The first year of the Rebelle Rally was 2016, and Emily Miller of Rod Hall Racing had put together an all-women’s off-road rally lasting seven days and covering more than 1,000 miles of desert roads. The competition would not be for speed, but for navigational accuracy using only a map and compass—no GPS allowed. I was asked to prep some Jeeps for that first Rebelle Rally and decided to compete as well, and I have ever since. Having completed our third year in the rally, we have fine-tuned an approach to preparing a Jeep for such an endeavor.

Since the tires are what actually touch the ground, we start there and work our way up to the steering and suspension components. We inspect and tighten all of our control arm mounts, tie-rod ends, ball joints, steering columns, track bar mounts—anything that attaches the frame to the suspension and steering—to proper torque specifications. Shocks and springs are next, and anything that looks questionable gets replaced. Air filters (don’t forget cabin air filters), oil filters, differential fluid, transmission fluid, transfer case fluid, are all checked and cleaned, topped off, or replaced.

What will your Jeep have to endure for 1,000 miles of desert?

Finally, we look at what additional equipment will be needed for self-sufficiency. On the Rebelle Rally, teams can have mechanical or recovery assistance with the push of a button, but they pay for it in penalties, so it’s good to be as self-sufficient as possible. Recovery devices such as traction boards, kinetic rope, and appropriate screw-pin bow shackles and soft shackles are a must-have. The factory Wrangler jack can be used to lift the axle high enough to change a flat or get the vehicle unstuck from many high-centered situations. We don’t provide Hi-Lift jacks, but we recommend that participants carry one if they know how to use it properly and safely. The same goes for winches.

Beyond the minimum vehicle basics, you should think about what specific spare parts might be needed for your rig, as well as how to change them out in the field when you’re tired and hungry, at night, in the rain. Truly, the most difficult challenge of any long-distance trek like the Rebelle Rally is overcoming the mental and physical fatigue to make smart navigation and driving decisions for 10 hours a day, many days in a row.

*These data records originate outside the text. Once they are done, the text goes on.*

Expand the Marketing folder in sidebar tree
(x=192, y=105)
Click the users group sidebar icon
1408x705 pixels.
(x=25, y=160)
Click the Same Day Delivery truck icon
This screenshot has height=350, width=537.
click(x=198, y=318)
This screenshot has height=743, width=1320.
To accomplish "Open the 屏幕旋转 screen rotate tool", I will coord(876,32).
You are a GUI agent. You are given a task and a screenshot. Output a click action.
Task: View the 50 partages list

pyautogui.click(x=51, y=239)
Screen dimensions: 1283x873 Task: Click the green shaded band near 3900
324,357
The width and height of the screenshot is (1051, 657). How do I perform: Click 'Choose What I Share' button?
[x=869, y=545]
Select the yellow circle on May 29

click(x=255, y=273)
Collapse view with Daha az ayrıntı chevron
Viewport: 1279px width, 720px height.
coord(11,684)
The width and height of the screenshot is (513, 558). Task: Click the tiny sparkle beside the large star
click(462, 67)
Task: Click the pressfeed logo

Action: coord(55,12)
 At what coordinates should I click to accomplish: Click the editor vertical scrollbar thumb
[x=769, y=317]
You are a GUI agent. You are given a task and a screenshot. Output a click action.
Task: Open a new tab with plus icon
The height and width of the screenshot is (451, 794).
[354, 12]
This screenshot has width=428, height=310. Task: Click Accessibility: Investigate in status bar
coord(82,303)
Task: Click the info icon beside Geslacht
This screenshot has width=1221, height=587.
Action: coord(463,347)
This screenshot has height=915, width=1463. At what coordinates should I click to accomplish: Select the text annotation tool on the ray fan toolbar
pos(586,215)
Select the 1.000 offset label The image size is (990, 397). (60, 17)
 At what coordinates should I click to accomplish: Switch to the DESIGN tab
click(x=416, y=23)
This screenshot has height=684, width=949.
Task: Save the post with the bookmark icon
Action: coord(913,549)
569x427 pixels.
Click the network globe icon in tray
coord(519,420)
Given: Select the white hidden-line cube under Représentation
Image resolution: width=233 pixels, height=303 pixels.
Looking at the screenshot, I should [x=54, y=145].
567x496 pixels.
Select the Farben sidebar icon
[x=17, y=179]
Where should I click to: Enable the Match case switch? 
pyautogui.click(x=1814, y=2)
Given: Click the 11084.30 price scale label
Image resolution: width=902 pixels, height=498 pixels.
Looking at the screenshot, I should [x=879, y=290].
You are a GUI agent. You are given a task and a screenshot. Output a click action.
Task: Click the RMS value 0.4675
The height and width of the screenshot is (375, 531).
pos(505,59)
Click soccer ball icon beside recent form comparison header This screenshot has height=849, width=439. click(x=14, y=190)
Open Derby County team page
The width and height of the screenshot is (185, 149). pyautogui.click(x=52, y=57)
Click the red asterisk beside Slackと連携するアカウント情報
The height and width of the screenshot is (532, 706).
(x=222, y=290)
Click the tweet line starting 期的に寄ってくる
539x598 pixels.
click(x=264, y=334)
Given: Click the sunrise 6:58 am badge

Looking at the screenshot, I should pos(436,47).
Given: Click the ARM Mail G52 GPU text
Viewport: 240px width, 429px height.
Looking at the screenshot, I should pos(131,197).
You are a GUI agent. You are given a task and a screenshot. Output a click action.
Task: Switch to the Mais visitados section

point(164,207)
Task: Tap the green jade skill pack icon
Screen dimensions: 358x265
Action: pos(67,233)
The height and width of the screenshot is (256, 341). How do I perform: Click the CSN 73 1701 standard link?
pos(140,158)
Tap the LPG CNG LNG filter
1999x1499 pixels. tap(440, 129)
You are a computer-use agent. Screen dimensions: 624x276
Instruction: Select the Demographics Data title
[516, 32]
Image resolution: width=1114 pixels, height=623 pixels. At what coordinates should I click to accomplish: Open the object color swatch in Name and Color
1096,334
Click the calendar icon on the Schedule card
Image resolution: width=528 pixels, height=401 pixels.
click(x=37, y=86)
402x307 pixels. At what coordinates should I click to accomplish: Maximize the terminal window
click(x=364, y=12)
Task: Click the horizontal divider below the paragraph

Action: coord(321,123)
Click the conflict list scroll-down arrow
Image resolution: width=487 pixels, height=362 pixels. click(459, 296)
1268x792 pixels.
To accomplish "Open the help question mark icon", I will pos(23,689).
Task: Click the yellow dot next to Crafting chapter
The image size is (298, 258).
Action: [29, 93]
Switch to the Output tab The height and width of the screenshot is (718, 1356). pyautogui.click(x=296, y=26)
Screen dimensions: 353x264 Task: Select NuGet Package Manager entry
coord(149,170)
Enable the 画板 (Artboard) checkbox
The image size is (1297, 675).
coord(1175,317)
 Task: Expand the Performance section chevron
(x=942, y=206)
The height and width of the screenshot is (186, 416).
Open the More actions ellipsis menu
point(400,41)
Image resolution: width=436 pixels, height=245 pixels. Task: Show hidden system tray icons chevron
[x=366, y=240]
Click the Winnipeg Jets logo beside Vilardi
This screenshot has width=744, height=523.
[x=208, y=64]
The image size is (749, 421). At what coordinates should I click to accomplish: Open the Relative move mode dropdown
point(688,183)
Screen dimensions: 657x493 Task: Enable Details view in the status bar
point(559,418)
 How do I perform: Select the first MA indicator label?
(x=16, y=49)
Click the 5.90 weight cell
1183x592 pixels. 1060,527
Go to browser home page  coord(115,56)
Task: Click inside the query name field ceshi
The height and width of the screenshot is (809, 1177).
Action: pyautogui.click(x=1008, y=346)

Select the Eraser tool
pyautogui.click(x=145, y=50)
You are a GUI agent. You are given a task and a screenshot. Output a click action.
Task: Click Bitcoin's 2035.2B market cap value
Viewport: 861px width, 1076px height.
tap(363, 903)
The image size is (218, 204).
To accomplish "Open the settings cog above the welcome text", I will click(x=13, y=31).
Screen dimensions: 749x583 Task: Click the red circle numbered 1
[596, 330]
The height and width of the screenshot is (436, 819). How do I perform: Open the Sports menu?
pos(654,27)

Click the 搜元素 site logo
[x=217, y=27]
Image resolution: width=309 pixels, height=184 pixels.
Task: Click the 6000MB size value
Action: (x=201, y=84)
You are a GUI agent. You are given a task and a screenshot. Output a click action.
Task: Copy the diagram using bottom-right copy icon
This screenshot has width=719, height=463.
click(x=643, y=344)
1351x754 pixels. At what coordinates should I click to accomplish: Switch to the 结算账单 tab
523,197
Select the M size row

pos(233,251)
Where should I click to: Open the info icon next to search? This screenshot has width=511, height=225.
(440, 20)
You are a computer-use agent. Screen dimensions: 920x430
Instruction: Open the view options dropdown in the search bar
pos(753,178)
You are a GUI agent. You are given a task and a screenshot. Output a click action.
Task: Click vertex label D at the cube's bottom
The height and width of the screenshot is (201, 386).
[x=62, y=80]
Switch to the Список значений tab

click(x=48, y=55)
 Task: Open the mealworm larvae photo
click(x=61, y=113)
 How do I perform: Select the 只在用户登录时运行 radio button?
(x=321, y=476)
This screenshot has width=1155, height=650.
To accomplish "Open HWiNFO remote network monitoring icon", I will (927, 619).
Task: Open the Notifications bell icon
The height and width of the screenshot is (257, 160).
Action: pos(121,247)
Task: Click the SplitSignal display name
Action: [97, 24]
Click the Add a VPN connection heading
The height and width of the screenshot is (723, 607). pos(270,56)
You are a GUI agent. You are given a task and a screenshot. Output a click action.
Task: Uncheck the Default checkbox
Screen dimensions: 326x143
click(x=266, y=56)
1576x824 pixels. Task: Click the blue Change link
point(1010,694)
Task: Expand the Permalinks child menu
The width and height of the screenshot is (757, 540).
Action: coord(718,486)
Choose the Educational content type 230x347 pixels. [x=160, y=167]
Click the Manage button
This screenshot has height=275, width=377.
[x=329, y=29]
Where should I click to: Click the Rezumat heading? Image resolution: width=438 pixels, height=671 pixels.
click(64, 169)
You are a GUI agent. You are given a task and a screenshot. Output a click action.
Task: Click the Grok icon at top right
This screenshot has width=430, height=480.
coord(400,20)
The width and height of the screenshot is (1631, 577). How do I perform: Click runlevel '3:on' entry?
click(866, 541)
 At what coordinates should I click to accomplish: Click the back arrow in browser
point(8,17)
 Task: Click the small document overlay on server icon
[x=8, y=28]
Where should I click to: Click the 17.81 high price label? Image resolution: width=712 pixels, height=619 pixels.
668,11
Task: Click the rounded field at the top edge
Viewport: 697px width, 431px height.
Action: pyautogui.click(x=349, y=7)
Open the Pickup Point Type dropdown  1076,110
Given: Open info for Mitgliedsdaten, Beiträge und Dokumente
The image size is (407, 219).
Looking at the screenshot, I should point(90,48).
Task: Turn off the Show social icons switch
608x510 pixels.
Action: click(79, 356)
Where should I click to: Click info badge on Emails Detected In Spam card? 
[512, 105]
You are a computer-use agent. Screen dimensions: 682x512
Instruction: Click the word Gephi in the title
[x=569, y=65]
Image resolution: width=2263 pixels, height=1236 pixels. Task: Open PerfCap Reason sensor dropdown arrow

Off-road use can wear your tires three times faster than normal pavement driving. Given that figure, do you have enough tread life left to finish the trip?

How old are your tires? The date is the last four digits, “1517” in this case, which means this tire was produced in the fifteenth week of the year 2017. In our dry environment, and in our commercial world, we don’t like to see a tire that is more than 3 years old.

Extra front lower control arm skidplates are cheap and easy insurance against unforgiving desert rocks.

Don’t just look at all of your bolts; torque them with a wrench. Sometimes things don’t appear loose, but a mere quarter-turn can make a difference. Also, have a friend turn the steering wheel back and forth while you observe the bushing movement on track bars, control arms, and all steering components.

Air filter, cabin air filter, and oil filters should be clean to start a long trip. We often shake or blow out air filters mid-trip, too.

This road doesn’t look that tough, but do this for 30 miles and then carefully feel your shocks. The constant vibration is friction that can cook weak shocks to death. Make sure your shocks are large enough capacity for your Jeep, and that they are in good shape before you leave.

These are the basic items that we stock every Rebelle Rally Jeep with, and this is part of a larger kit that goes in every guide Jeep.

Traction boards such as these Maxtrax are invaluable in any soft surface¬—sand, mud, snow, or cinders. Make sure you have at least one traction board.

Some of our JKs out on the Rebelle Rally in 2016. Photo by Paolo Baraldi, courtesy of Rebelle Rally.

We had seven of our JLs compete in the 2018 Rebelle Rally. They all finished, AND finished with nothing more than one blown shock.

My white JL, Juliet, won first place in the 2018 rally, under the expert driving and navigating skills of Michelle LaFramboise and Elise Racette of Canada.